* Exercise details *
Can you find each line in the records below that contains the string "gray", with case counting, and copy those lines out in full?

━━━━

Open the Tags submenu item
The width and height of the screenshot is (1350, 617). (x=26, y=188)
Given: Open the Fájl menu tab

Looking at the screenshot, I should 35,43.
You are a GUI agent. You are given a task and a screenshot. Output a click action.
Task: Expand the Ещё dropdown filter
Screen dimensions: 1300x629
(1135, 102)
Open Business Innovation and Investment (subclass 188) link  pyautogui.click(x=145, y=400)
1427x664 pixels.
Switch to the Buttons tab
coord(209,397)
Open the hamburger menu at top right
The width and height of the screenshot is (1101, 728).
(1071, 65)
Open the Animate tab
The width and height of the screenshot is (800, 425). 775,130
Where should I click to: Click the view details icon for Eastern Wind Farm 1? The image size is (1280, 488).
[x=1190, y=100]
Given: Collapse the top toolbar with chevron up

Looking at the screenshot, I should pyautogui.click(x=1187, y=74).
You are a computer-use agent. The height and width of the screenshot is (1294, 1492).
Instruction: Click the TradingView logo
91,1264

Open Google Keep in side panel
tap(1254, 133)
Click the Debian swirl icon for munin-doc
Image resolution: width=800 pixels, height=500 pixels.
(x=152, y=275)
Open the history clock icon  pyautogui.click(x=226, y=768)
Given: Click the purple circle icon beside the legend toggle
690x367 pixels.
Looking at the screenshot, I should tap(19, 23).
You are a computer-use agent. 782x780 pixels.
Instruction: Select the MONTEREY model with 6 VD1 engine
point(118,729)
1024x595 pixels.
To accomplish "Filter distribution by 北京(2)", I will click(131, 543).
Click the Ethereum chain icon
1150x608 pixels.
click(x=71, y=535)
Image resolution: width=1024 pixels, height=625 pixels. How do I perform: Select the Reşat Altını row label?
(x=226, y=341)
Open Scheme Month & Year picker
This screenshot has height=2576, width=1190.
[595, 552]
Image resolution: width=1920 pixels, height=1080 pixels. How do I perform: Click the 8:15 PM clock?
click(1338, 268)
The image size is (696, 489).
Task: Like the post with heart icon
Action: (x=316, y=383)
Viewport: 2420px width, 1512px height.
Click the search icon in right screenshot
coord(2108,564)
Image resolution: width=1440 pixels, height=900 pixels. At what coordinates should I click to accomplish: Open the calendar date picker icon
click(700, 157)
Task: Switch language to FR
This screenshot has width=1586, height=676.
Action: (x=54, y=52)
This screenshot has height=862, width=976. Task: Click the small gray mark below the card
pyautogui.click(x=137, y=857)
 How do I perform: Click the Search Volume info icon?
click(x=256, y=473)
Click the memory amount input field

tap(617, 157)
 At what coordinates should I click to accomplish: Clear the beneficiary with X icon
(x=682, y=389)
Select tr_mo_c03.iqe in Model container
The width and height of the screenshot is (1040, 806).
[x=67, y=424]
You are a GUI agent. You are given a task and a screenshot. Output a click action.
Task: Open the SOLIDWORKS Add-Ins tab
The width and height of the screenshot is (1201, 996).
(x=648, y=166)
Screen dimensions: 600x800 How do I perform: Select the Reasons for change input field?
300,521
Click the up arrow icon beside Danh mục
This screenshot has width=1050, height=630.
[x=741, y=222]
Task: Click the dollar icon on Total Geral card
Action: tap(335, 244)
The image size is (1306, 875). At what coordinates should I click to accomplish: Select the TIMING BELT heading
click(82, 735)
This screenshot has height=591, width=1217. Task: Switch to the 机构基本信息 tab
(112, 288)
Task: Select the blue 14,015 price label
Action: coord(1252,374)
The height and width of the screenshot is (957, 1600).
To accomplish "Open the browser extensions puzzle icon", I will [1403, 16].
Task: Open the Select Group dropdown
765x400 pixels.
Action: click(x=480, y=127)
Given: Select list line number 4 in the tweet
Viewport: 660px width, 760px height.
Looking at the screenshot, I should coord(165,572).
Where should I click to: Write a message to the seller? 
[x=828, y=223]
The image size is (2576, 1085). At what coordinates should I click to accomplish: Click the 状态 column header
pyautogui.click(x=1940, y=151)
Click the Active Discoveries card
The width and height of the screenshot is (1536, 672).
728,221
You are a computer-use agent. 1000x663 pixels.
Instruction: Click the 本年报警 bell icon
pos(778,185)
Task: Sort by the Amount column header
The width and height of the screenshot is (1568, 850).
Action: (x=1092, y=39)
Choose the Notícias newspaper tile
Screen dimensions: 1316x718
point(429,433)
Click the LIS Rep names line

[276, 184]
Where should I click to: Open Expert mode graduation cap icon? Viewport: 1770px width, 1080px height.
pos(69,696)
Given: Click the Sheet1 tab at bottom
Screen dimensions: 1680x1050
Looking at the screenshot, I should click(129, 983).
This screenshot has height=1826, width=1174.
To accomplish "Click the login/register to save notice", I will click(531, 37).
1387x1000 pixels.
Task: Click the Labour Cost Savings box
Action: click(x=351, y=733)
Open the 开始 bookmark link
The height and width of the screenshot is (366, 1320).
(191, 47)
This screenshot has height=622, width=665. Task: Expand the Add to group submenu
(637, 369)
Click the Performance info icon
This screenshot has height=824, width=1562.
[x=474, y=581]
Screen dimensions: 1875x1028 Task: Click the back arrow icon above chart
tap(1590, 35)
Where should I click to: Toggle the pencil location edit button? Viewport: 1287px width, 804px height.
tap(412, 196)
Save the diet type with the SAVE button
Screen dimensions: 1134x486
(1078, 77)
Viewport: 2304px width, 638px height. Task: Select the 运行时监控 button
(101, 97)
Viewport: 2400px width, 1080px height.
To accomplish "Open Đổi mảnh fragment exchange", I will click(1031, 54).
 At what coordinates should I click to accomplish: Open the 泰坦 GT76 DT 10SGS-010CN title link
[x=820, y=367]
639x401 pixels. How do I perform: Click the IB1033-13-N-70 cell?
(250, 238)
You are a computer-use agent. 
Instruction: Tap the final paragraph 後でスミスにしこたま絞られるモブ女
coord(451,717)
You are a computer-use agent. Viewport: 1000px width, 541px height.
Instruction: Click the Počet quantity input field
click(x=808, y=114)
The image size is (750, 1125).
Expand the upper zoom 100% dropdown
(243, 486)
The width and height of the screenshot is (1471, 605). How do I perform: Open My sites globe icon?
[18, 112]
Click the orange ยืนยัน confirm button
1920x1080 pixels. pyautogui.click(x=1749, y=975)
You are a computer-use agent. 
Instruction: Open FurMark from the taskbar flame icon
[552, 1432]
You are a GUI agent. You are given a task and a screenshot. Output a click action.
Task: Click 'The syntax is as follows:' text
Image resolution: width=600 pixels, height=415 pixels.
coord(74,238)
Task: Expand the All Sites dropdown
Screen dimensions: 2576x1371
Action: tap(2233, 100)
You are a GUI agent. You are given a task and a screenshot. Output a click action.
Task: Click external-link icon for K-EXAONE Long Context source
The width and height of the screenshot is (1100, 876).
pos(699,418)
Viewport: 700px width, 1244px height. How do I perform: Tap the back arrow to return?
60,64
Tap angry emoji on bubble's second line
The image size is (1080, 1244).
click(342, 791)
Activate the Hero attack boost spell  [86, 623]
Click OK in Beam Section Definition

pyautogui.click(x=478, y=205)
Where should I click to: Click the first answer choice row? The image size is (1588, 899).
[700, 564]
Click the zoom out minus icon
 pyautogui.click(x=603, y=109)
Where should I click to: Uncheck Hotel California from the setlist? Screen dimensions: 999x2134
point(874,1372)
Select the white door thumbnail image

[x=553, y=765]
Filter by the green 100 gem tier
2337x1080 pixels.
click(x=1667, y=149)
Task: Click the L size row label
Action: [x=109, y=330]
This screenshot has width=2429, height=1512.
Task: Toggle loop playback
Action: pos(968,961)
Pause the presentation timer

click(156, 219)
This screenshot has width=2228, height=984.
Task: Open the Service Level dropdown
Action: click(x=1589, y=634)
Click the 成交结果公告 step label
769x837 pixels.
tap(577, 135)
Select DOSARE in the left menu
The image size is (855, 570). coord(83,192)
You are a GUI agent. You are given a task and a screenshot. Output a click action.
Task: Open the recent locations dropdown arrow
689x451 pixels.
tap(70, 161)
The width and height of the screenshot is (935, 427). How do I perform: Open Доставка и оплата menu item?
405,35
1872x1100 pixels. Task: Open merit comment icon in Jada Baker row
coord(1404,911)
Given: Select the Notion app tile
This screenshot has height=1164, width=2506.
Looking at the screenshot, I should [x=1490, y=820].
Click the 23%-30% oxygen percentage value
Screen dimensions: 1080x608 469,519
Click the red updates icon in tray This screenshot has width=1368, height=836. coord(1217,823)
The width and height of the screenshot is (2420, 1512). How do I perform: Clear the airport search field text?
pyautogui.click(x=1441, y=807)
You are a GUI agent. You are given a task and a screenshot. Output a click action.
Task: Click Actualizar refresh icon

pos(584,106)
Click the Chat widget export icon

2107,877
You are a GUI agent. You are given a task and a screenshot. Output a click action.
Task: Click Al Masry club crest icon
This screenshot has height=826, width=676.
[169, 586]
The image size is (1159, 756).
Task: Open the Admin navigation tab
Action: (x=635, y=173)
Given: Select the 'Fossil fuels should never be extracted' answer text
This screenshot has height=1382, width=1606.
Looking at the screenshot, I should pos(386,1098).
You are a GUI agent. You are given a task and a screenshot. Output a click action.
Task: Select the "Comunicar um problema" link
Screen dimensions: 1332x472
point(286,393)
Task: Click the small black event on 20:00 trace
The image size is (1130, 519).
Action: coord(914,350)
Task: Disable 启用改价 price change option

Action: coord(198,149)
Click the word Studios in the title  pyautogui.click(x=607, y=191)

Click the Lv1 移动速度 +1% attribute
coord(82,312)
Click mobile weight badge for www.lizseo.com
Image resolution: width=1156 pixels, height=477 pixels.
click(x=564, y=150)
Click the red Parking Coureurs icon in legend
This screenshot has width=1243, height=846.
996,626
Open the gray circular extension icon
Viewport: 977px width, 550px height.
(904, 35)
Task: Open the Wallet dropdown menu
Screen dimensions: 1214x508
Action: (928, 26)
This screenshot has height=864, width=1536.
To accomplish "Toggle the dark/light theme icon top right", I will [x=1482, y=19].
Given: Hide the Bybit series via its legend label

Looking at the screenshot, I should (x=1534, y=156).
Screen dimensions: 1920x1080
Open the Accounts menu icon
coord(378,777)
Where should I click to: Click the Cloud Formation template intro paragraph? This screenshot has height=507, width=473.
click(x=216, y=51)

━━━━

* Result *
This screenshot has height=862, width=976. Task: Click the small gray mark below the card
Open the gray circular extension icon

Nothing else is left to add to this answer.